И Евгеньев и Перепелятченко давно уже не беспокоили нас даже в часы серьезных авралов и четвертых сводных. Другое дело – Назаренко. Он и с виду был хорош, и учился прекрасно, обещая быть потом незаурядным студентом, и умен был, без сомнения, и развит. До это был эгоист самого глупого пошиба, свою собственную пользу не способный видеть дальше ближайшего первичного удовлетворения. Несмотря на свой ум и развитие, он не мог справиться с этим эгоизмом, не умел и прикрыть его какой-нибудь политикой, а открыто и злобно ощеривался всегда, если ему казалось, будто что-нибудь грозит его интересам. В сводных он ревниво следил, чтобы ему не выпало больше работы, чем товарищу, и вообще старался тратить сил как можно меньше, глубоко убежденный, что работа для здоровья вредна. Почти невозможно было заставить его сделать что-нибудь вне расписания. В этом случае он шел на самый острый конфликт и доказывал, что никто не имеет права назначать его на дополнительную работу. Назаренко не вступал в комсомол только потому, что не хотел иметь никаких нагрузок. Он рассчитывал, что проживет жизнь и без комсомола, ибо хорошо знал свои способности и делал на них откровенную ставку.

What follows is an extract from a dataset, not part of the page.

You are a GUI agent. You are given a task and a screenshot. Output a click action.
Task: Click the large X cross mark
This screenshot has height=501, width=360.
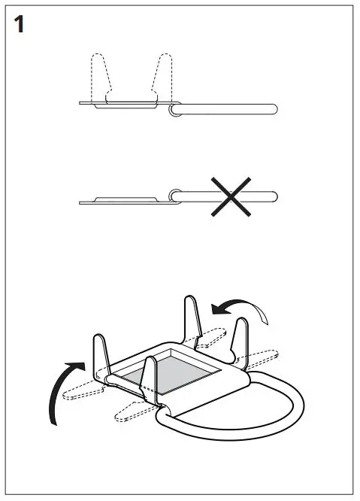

Я серьезно подозревал, что колонию он ненавидит и терпит ее только как наименьшее из всех предложенных зол. Учился он настойчиво и успешно, и все считали его наилучшим кандидатом на рабфак.

Но когда пришло время выдавать командировки на рабфаки, мы с Ковалем отказались внести в список фамилию Назаренко. Он потребовал от нас объяснений. Я сказал ему, что не считаю его закончившим воспитание и еще посмотрю, как он будет вести себя дальше. Назаренко вдруг понял, что все это значит еще один год пребывания в колонии, сообразил, что все приобретения его эгоизма за год ничто в сравнении с такой катастрофической потерей. Он обозлился и закричал:

– Я буду жаловаться. Вы не имеете права меня задерживать. В институтах требуются способные люди, а вы послали малограмотных, а мне просто мстите за то, что я не выполнял всех ваших приказов.

Коваль слушал, слушал этот крик и наконец потерял терпение:

– Слушай, ты, – сказал он Назаренко, – какой же ты способный человек, если не понимаешь такого пустяка: нашим советским рабфакам такие как ты не нужны. Ты шкурник. Пусть будут у тебя в десять раз большие способности, а рабфака ты не увидишь. А если бы мое право, я тебя собственной рукой застрелил бы, вот здесь, не сходя с этого места. Ты – враг, ты думаешь, мы тебя не видим?

После этого разговора Назаренко круто изменил политику, и Коваль печалился:

– Ну, что ты будешь делать, Антон Семенович? Смотрите, как гад прикидывается. Ну, что я могу сделать, он же меня обманет, сволочь, и всех обманет.

– А вы ему не верьте.

– Да какое же право я имею не верить. Вы смотрите: он и работает, он и газету, и на село, и в город, и мопр, как только что-нибудь сделать, он уже тут, и лучше другого сделает, и в комсомол каждую неделю подает заявление. Смотри ж ты, какая гадина попалась, а?

Коваль с ненавистью посматривал на всегда улыбающегося, готового на все Назаренко, всегда внимательно слушающего каждое его слово, всегда знающего всю текущую и давно протекшую политику, знающего все формулы, законы, декреты и даты, посматривал и грустил:

– Пока я тут, я ему комсомольского билета не дам.